D’ailleurs, comment défendre en droit une pareille stipulation ? à quel titre l’Angleterre subordonnerait-elle une concession internationale à un fait relatif au régime intérieur de nos colonies ? Est-ce que la traite se fait encore dans les possessions françaises ? est-ce qu’il serait possible d’en citer un seul exemple depuis dix ans ? Est-ce que des lois terribles ne l’ont pas heureusement rendue impossible ? Quelle corrélation prochaine ou éloignée existe-t-il dès-lors entre le mode d’émancipation de nos noirs et l’urgence de modifier des dispositions que la France repousse dans leur principe, et qu’elle serait certainement en droit de repousser dans leur exercice, sans sortir de la lettre même des traités, en refusant la délivrance des mandats annuellement exigibles ?
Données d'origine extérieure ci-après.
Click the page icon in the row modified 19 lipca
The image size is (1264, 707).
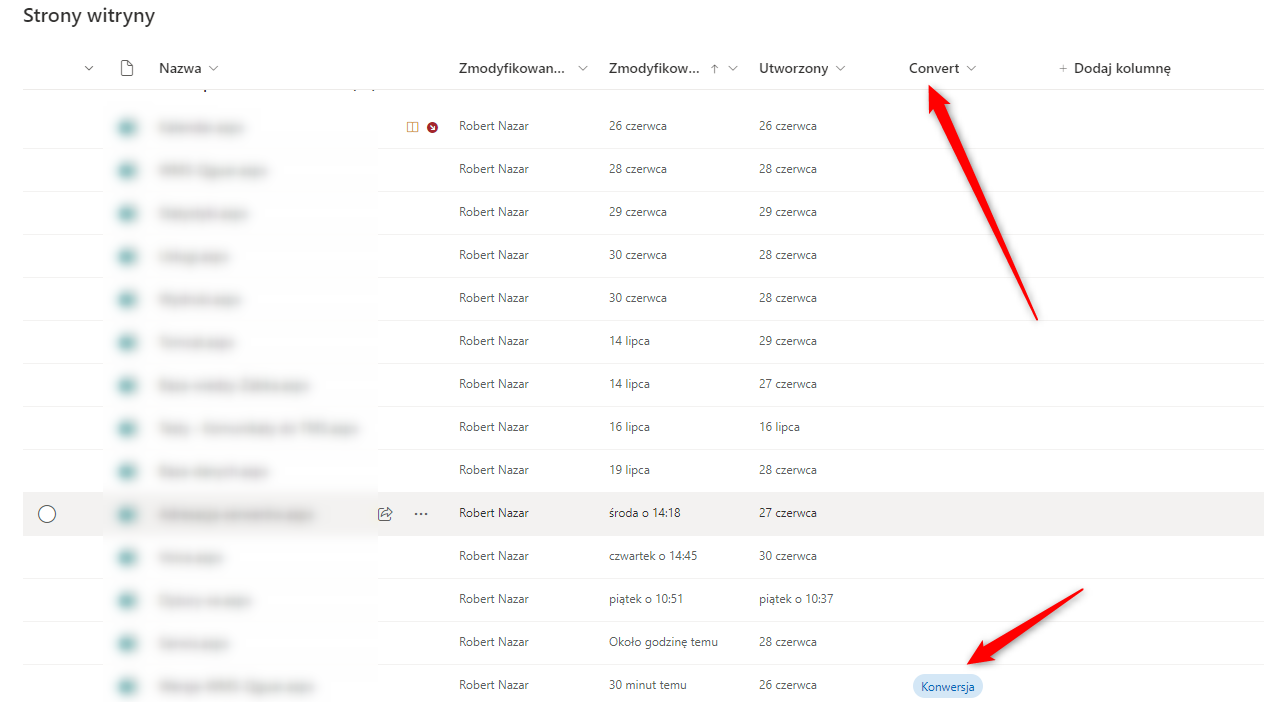(x=126, y=471)
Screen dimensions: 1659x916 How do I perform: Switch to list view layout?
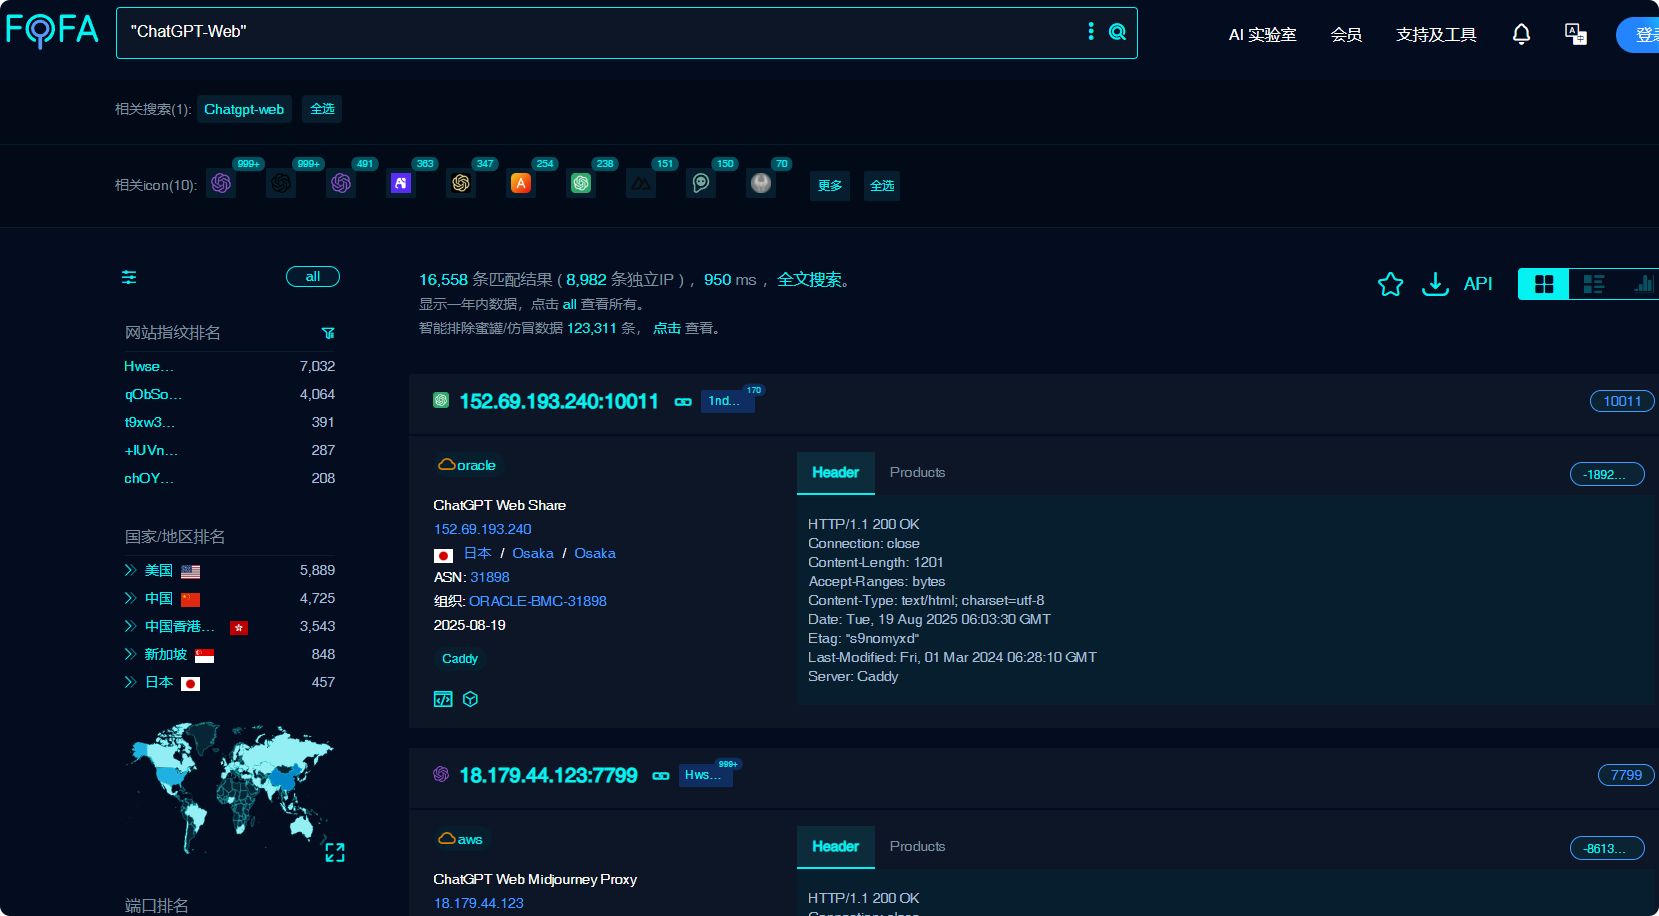pos(1593,284)
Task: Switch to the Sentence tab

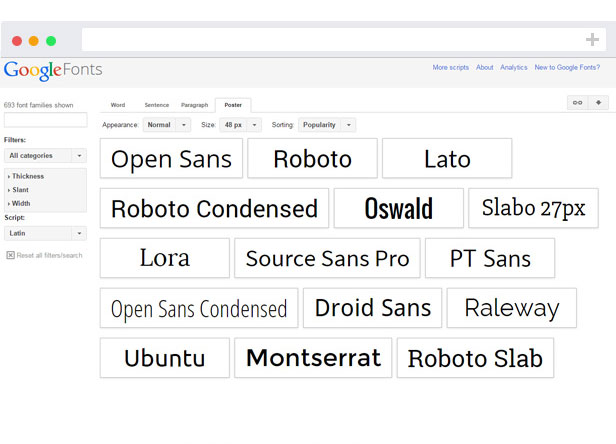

Si l’Angleterre disait à notre gouvernement qu’elle ne peut consentir à renoncer au droit de visite que lorsque la traite sera supprimée dans les possessions espagnoles et portugaises, que lorsqu’elle ne se fera plus sur aucun point du globe, ce langage serait plus impertinent peut-être ; mais il serait certainement beaucoup moins absurde. L’odieux trafic des esclaves se fait en effet à Cuba et au Brésil, tandis qu’il est de notoriété publique que les Antilles françaises sont depuis long-temps aussi désintéressées dans la question de la traite que le département du Nord ou celui du Pas-de-Calais.

Nous aimons à croire qu’il y a assez de lumières dans le cabinet pour qu’une telle faute ne soit pas commise au détriment de si grands intérêts, et qu’en lui prêtant de telles vues, les correspondans des feuilles étrangères calomnient la France et son gouvernement.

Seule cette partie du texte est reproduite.